Text to read →
● ● ● ● ●

Ray Childress

No. 79, 72
- Positions: Defensive tackle, defensive end

Personal information
- Born: October 20, 1962 (age 63) Memphis, Tennessee, U.S.
- Listed height: 6 ft 6 in (1.98 m)
- Listed weight: 272 lb (123 kg)

Career information
- High school: J. J. Pearce (Richardson, Texas)
- College: Texas A&M
- NFL draft: 1985: 1st round, 3rd overall pick

Career history
- Houston Oilers (1985–1995); Dallas Cowboys (1996);

Awards and highlights
- First-team All-Pro (1992); 4× Second-team All-Pro (1988–1990, 1993); 5× Pro Bowl (1988, 1990–1993); PFWA All-Rookie Team (1985); First-team All-American (1984); Second-team All-American (1983); 2× First-team All-SWC (1983, 1984); Texas Sports Hall of Fame;

Career NFL statistics
- Tackles: 887
- Sacks: 76.5
- Forced fumbles: 19
- Stats at Pro Football Reference
- College Football Hall of Fame

= Ray Childress =

American football player (born 1962)

Raymond Clay Childress Jr. (born October 20, 1962) is an American former professional football player who was a defensive tackle in the National Football League (NFL) for the Houston Oilers and Dallas Cowboys. He played college football for the Texas A&M Aggies.

==Early life==
Childress attended J. J. Pearce High School in Richardson, Texas playing for Coach Hilton Lambeth, where he was an All-state defensive tackle. He accepted a football scholarship from Texas A&M University. He became a star as a freshman at defensive tackle.

As a junior, he posted 117 tackles, 15 quarterback sacks (school record) and was named second-team All-American by Gannett News Service (GNS).

As a senior, he anchored an Aggie defense that ranked No. 5 nationally in pass defense (127.5 yards per game). He recorded 124 tackles and 10 sacks. His 25 career sacks was then a school record for a non-linebacker and his 360 tackles then ranked fourth on A&M's career list. He was a first-team All-American selection by United Press International (UPI).

Childress ranks fifth all-time at the university in both career tackles and career sacks. In 1990, he was inducted into the Texas A&M Athletic Hall of Fame. In 2008, he was inducted into the Texas Sports Hall of Fame. In 2010, he was inducted into the College Football Hall of Fame.

==Professional career==
===Houston Oilers===
Childress was considered one of the top prospects in the 1985 NFL draft and was in serious consideration for the first-overall selection; the Buffalo Bills, who held the pick, ultimately chose another defensive end, eventual Hall of Famer Bruce Smith. Childress slipped to third overall, where he was selected by the Houston Oilers.

● ● ● ● ●

Material →

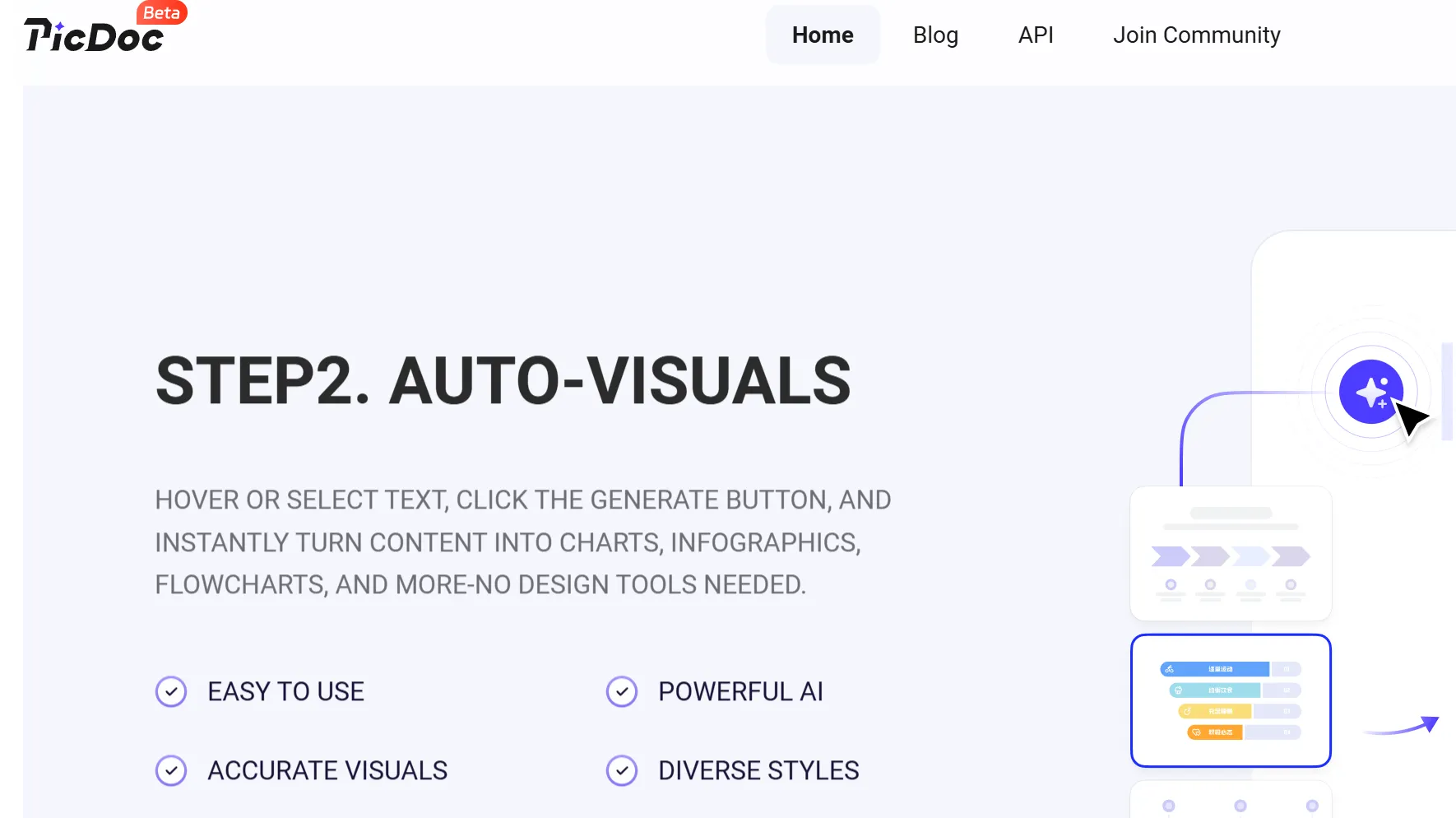This screenshot has width=1456, height=818.
Task: Click check icon beside ACCURATE VISUALS
Action: click(171, 770)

● ● ● ● ●

The exercise →
Could you reproduce the stretch of the Ray Childress article from "American football player" through "at defensive tackle." word for word?

The response →
American football player (born 1962)

Raymond Clay Childress Jr. (born October 20, 1962) is an American former professional football player who was a defensive tackle in the National Football League (NFL) for the Houston Oilers and Dallas Cowboys. He played college football for the Texas A&M Aggies.

==Early life==
Childress attended J. J. Pearce High School in Richardson, Texas playing for Coach Hilton Lambeth, where he was an All-state defensive tackle. He accepted a football scholarship from Texas A&M University. He became a star as a freshman at defensive tackle.